Task item:
Below are several records. Retype exactly those lines running from the one with "Image resolution: width=360, height=2430." through the one with "Yes, please! (292, 1653)", end lines included, and no others.
[Recorded information — start]
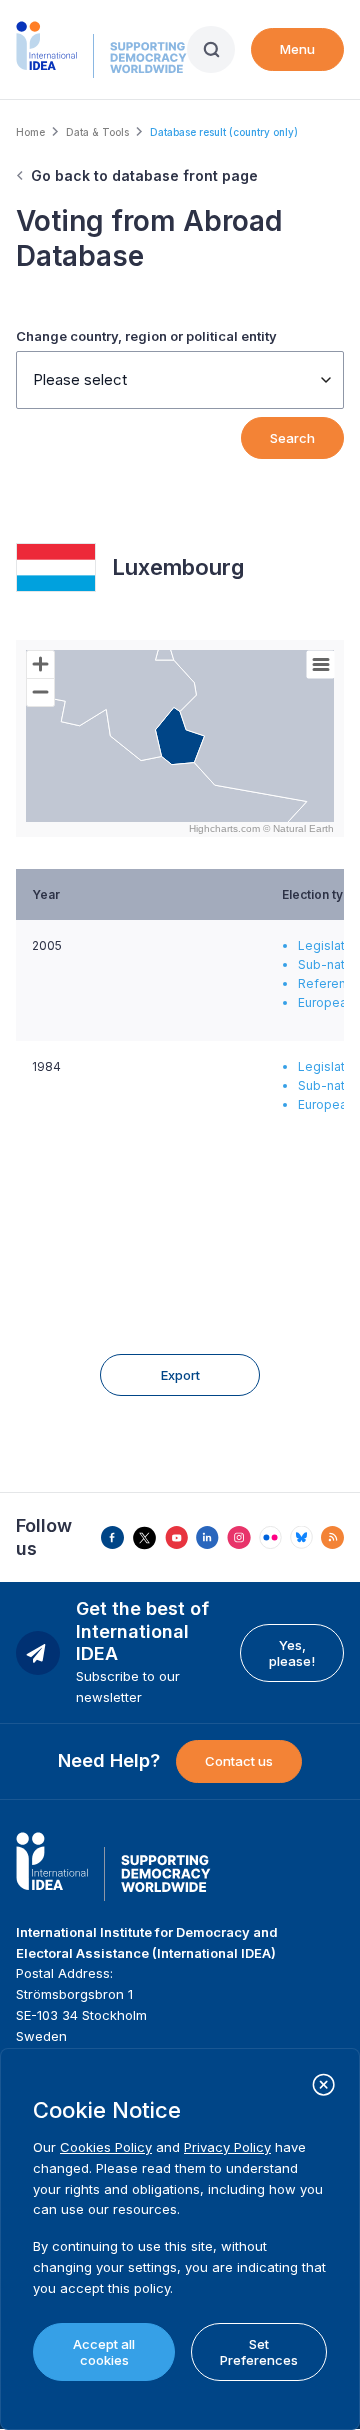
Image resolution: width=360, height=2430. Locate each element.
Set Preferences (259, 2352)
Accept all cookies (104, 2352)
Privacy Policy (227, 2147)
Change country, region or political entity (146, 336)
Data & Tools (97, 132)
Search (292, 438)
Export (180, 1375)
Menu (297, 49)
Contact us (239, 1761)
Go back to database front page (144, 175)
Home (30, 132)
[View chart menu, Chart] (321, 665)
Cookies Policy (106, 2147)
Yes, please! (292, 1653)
[Recorded information — finish]
[Recorded information — start]
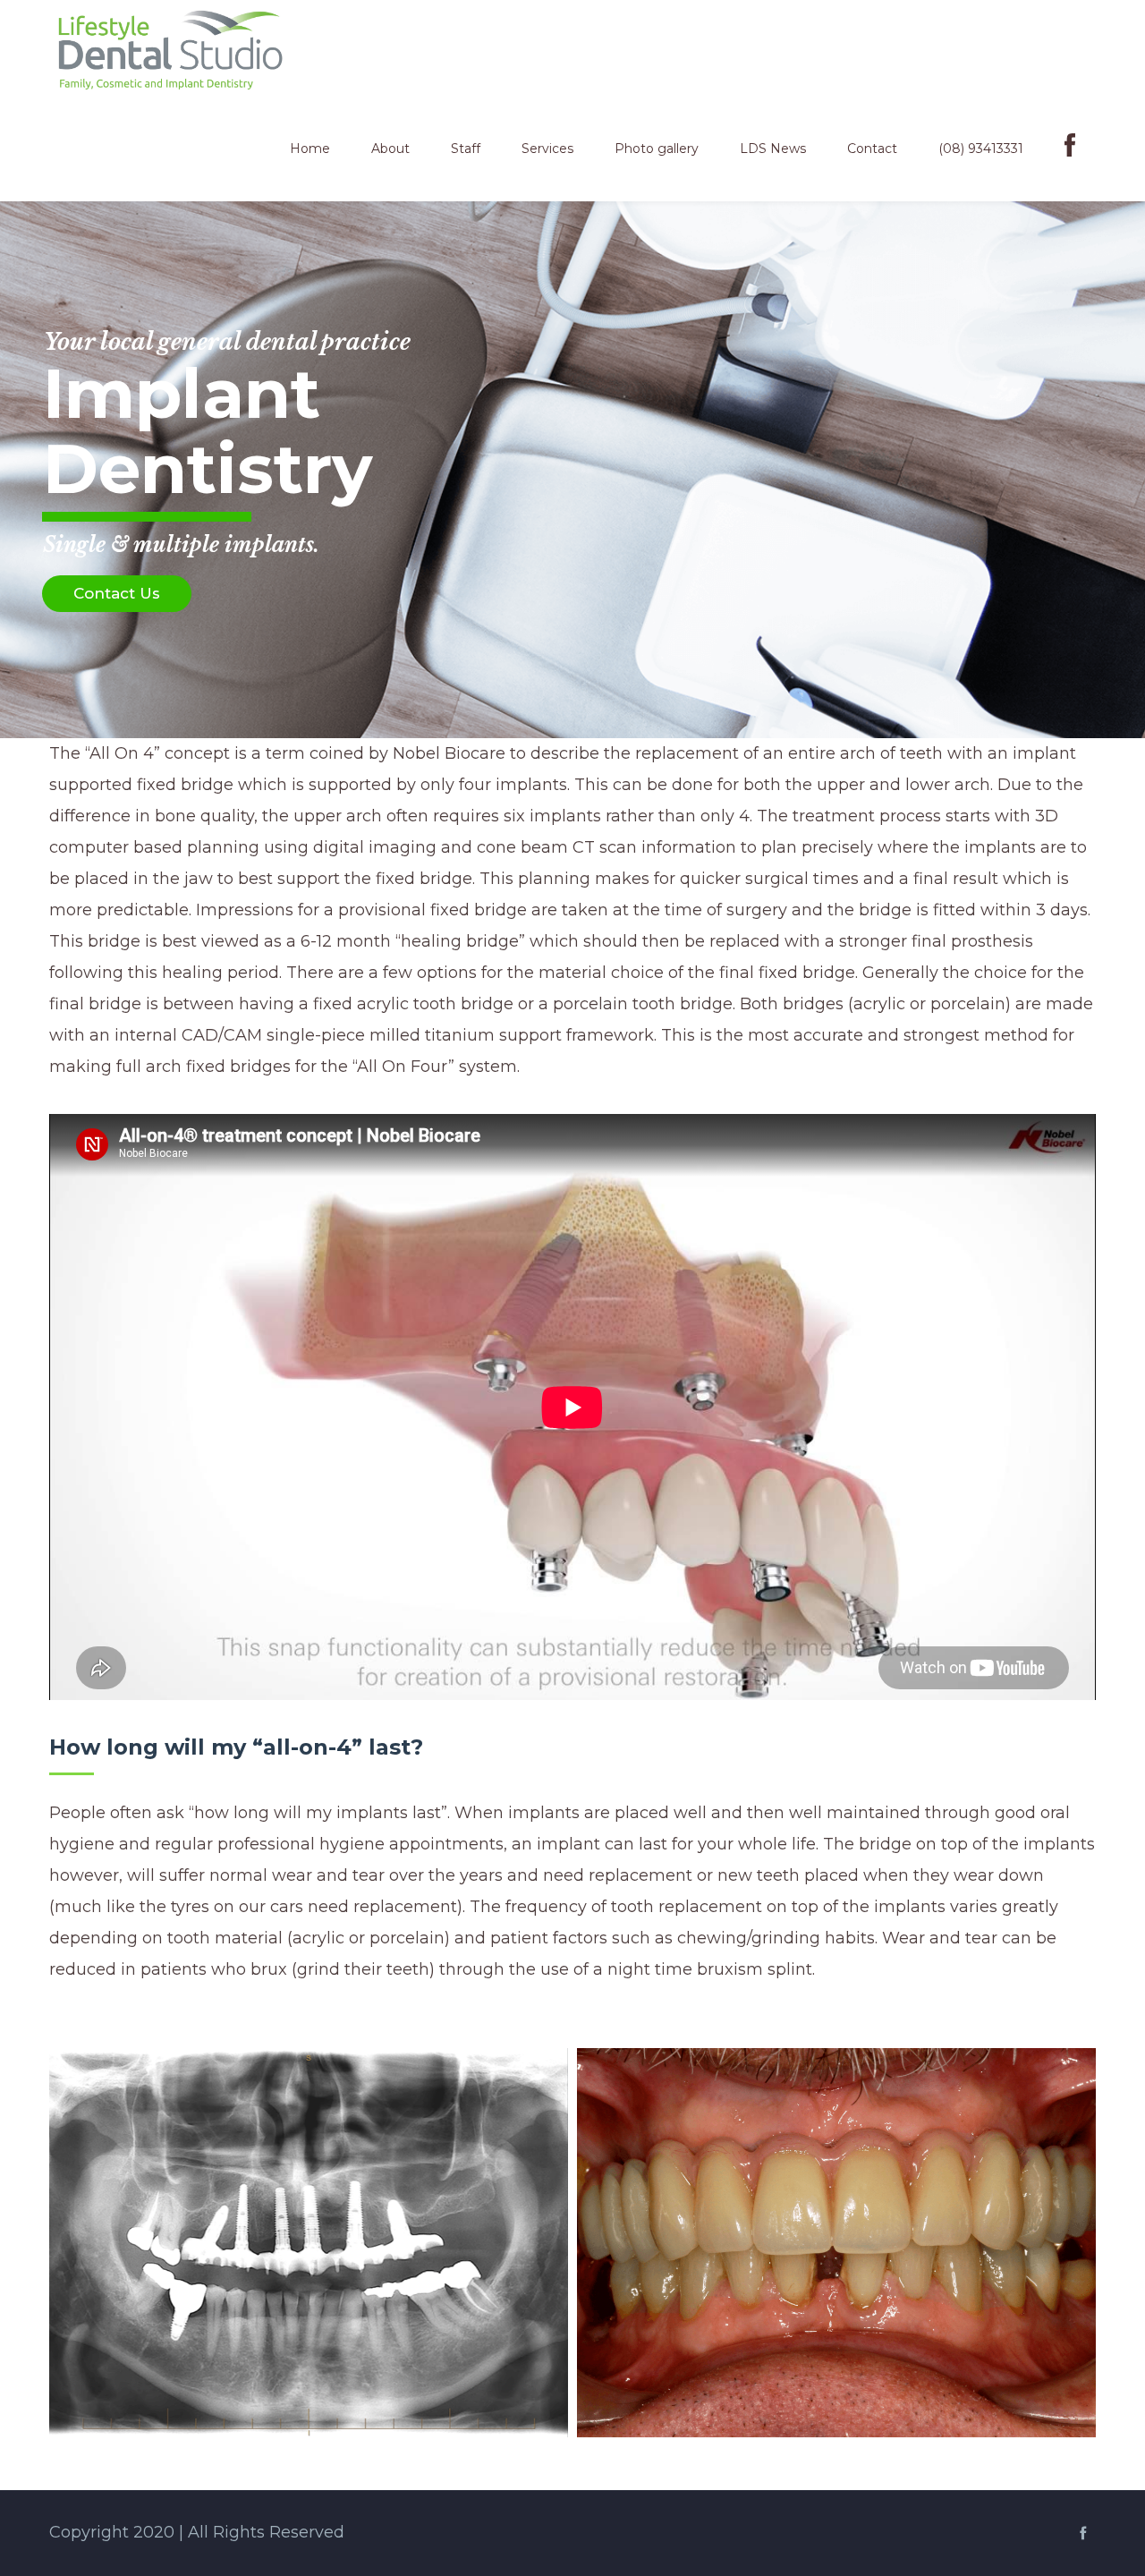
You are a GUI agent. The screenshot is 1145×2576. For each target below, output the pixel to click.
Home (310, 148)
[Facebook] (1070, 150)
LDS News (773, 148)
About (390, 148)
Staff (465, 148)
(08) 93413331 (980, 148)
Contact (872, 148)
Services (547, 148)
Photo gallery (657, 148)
[Recorded information — finish]
Response box:
Image resolution: width=360, height=2430. Locate each element.
Set Preferences (259, 2352)
Accept all cookies (104, 2352)
Privacy Policy (227, 2147)
Change country, region or political entity (146, 336)
Data & Tools (97, 132)
Search (292, 438)
Export (180, 1375)
Menu (297, 49)
Contact us (239, 1761)
Go back to database front page (144, 175)
Home (30, 132)
[View chart menu, Chart] (321, 665)
Cookies Policy (106, 2147)
Yes, please! (292, 1653)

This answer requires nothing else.